Sean and I toyed with ditching the race but we went anyway. It was cold.
I waffled more than I ever have before on what to wear. It’s cold. COLD. (And MT road his bike to his Muay Thai…holy icicles, Batman.
This was 6:30am and at race start at 8:30am it was 28* accordingly to Siri. The girl standing next to me told me 😉
Hello People…It was REALLY cold.
But I knew it would warm up to almost 60*. That’s gonna be warm.
I ended up taking several jackets in case I changed my mind. *spoiler* I changed my mind. Was SO glad I did. It was chilly the whole race.

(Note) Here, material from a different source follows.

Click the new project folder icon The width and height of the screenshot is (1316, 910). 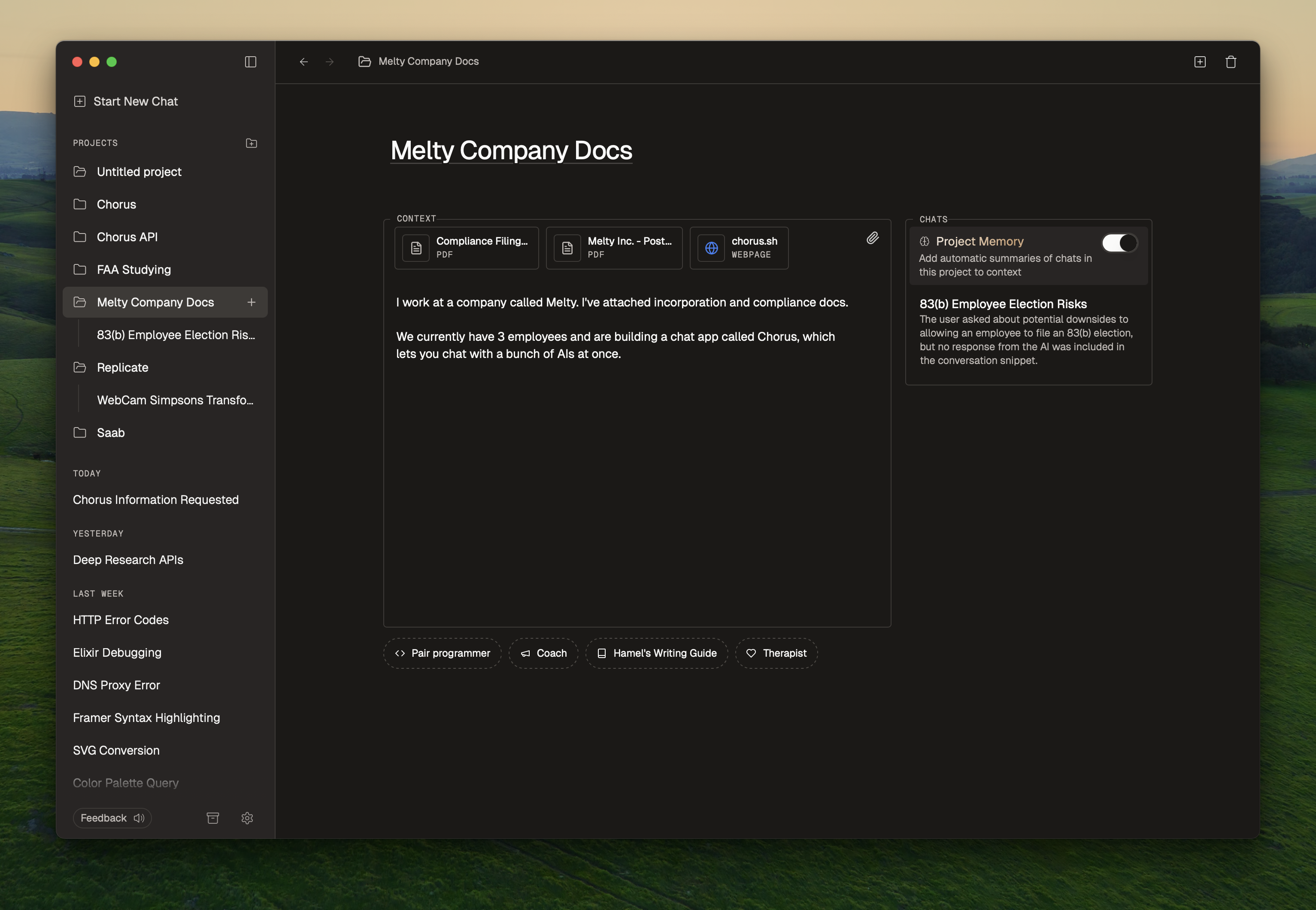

*there was packet pickup at the race…thank the Lord*
We walked about 3/4 of a mile I think over to Boyd Lake to the race start and before I know it I hear “GO!”. Holy smokes. I kiss my sweet husband who walked with me in the cold the whole way and started off.
(note: it happened JUST like this, except I was dressed in running clothes, he actually kissed me, Jennifer Lawrence is freaking gorgeous and we were outside at Boyd Lake in Fort Collins instead of some award show,…hmm..yep. Otherwise, just like that! Don’t you feel like you were THERE? I’m reliving it now)

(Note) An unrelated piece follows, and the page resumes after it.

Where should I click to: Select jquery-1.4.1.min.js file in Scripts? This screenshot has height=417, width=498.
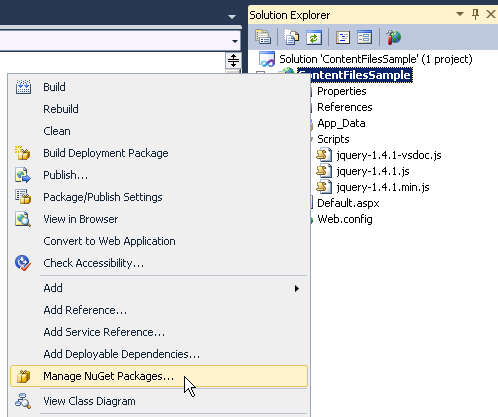(383, 187)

This is also when I did the math…no chip timing. Damn.
My Garmin couldn’t find a satellite. Apparently too much open space. 😉
Garmin didn’t work. It was on crack.
The race went around Boyd Lake and here’s where the problem started. It’s little pea gravel and my weaker ankle did NOT like it. It was twisting and unstable and as I ran I struggled to keep my footing. We did that twice. There were other points on the course that were similar and my leg was pretty unhappy early on. It ached early in the race. By the later miles (mile 9) I noticed my gait had changed. This is pretty telling and had me worried. At mile 11…it was bad. I was limping while I ran, giving a lot of weight to my left leg and at one point considered not finishing. It hurt bad. I didn’t ever “walk” I just hobbled and then started the slow jog/hop thing.

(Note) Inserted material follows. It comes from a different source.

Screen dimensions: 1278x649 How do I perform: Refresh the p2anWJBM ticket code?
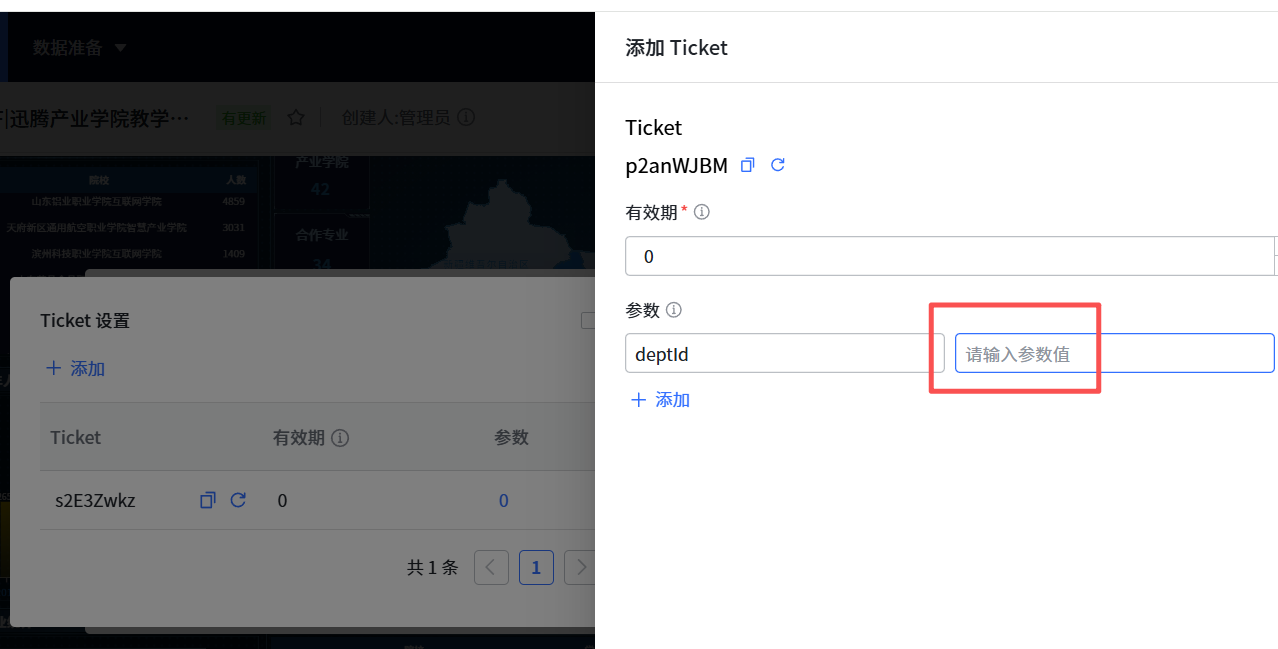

I was at a good worry. I’ve DNF’d a marathon before. My pride does not come first. My goal is to run forever. Not just today in this little race. It’s not worth it. I was pretty close at this point and just hobbled in but all those people I passed? Yeah….they passed me with a million “almost there!” comments. Remember that whole…not competitive thing? I didn’t love that.
Plus I ran really well the whole race, never hit the wall, never got tired, never struggled with the breathing thing and made it up all the hills! What the hell?
Grabbed some ice and came straight home with drugs.
My leg hurts. A lot. And my other leg hurts because it carried me. Plus I look ridiculous not only walking but trying to do stairs.
Sean has been awesome. Took me out for my “I lived through it” cheeseburger. So delicious. And went to the grocery store when I slept on my predictable migraine. He’s too good to me. I should feed him.
I’m taking it all in stride (no pun intended, no really), but I am anxious to begin the healing process. I don’t like being out of the game.